Wednesday, September 5, 2012

Goodbye

When we said good bye to May-May in the corridor of her dorm, she had a belly ache, and a brush fire raged on the mountainside just above the school. She smirked and said, "So Mom, you're just gonna leave me here with a tummy ache in a disaster zone?"

My family finds great amusement in my hyper-vigilant fears.

She squeezed me tight and I watched her blonde ponytail bounce away...down the hall.

Jon and Summer and Jazi and I sat in the parking lot for half and hour and watched the dark plumes of smoke rise from the mountain. Jon searched his smart phone for news on the fire while I breathed in and breathed out.

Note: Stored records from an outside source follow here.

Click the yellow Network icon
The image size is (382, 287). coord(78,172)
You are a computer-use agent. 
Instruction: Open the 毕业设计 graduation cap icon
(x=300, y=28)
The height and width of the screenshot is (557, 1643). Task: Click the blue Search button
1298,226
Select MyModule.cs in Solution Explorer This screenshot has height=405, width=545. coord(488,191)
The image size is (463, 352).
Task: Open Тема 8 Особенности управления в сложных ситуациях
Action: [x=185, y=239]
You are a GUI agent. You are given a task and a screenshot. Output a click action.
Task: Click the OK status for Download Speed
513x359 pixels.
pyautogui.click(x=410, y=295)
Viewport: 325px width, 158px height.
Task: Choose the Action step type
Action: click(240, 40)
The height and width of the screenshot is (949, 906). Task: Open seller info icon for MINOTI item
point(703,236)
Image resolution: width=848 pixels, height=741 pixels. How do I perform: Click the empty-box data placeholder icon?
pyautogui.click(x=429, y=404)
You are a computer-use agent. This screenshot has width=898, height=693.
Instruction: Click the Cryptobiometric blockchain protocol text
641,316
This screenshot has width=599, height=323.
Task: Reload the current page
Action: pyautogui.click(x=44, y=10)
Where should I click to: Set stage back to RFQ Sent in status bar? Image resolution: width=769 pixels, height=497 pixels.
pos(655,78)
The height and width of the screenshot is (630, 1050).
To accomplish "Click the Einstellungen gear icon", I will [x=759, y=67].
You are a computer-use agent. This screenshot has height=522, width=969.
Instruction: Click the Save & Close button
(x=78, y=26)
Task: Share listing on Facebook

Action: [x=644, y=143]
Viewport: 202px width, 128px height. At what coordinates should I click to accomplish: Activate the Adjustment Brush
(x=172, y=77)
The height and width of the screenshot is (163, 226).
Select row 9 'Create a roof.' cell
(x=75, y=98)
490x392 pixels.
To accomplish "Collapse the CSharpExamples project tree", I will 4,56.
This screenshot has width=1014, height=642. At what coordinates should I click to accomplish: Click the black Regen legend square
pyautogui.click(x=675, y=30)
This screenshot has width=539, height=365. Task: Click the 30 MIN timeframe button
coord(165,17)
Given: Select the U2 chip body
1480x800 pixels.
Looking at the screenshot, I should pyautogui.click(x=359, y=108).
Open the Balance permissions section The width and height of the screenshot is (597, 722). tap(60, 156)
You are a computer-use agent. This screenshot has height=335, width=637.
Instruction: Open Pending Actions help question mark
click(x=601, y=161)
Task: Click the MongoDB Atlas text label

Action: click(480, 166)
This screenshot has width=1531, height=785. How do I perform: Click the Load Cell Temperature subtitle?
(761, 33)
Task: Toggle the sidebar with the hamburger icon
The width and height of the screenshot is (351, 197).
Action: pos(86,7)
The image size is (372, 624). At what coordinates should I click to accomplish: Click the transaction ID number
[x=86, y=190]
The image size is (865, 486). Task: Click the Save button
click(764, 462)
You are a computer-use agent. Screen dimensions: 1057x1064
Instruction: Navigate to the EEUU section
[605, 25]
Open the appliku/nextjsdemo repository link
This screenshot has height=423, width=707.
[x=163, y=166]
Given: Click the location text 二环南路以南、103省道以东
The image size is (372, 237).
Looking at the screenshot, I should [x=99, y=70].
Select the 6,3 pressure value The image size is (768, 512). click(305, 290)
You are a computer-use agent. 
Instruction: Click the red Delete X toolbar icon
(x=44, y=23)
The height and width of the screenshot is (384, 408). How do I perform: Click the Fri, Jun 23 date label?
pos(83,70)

I fiddled with the purple hospital band on my wrist that read New Student Orientation, a meager safety measure for the flood of people milling about the campus.

Eighteen years ago it had read Cottage Hospital-Hughes-Baby Girl. And my body had churned and cramped and opened and released.

And now as the smoke filled the sky, again my body churned and cramped. And again...I opened... and again...I released.

Even my body knew she was leaving.

Labor had surprised me by how it knew it's way, that the waves of contractions knew when to rise and when to fall, when to press in and when to relieve, as if my body was on auto-pilot and I was merely a passenger.  And that even at the moment of transition, as my mind failed me, my body fought onward, and all that pressure, all that pain...had such holy purpose.

For months I have found myself doubled over in pain, as we've packed up her room...threw out her toys. My heart has ached and my mind has gone mad as I have grieved the child she once was... oh, that funny smile and the curls on her little round head...

And again, I am surprised by holy purpose...the birth of this miraculous young woman... healthy and smart and lovely and strong and funny...oh goodness...she is so funny... and I know this world is a better place because she is in it.

So, where I have been bracing myself for what I thought would feel like death, where the pain seemed violent and pointless, there is now wonder and awe and celebration...and sweet...sweet...new life.




2 comments:

  1. Bellyaches and wildfires and ponytails and blowing kisses north-east.....who knew it would be this hard and this wonderful?
    Beautiful words, Tami. They tear my heart out and make me feel brave at the same time.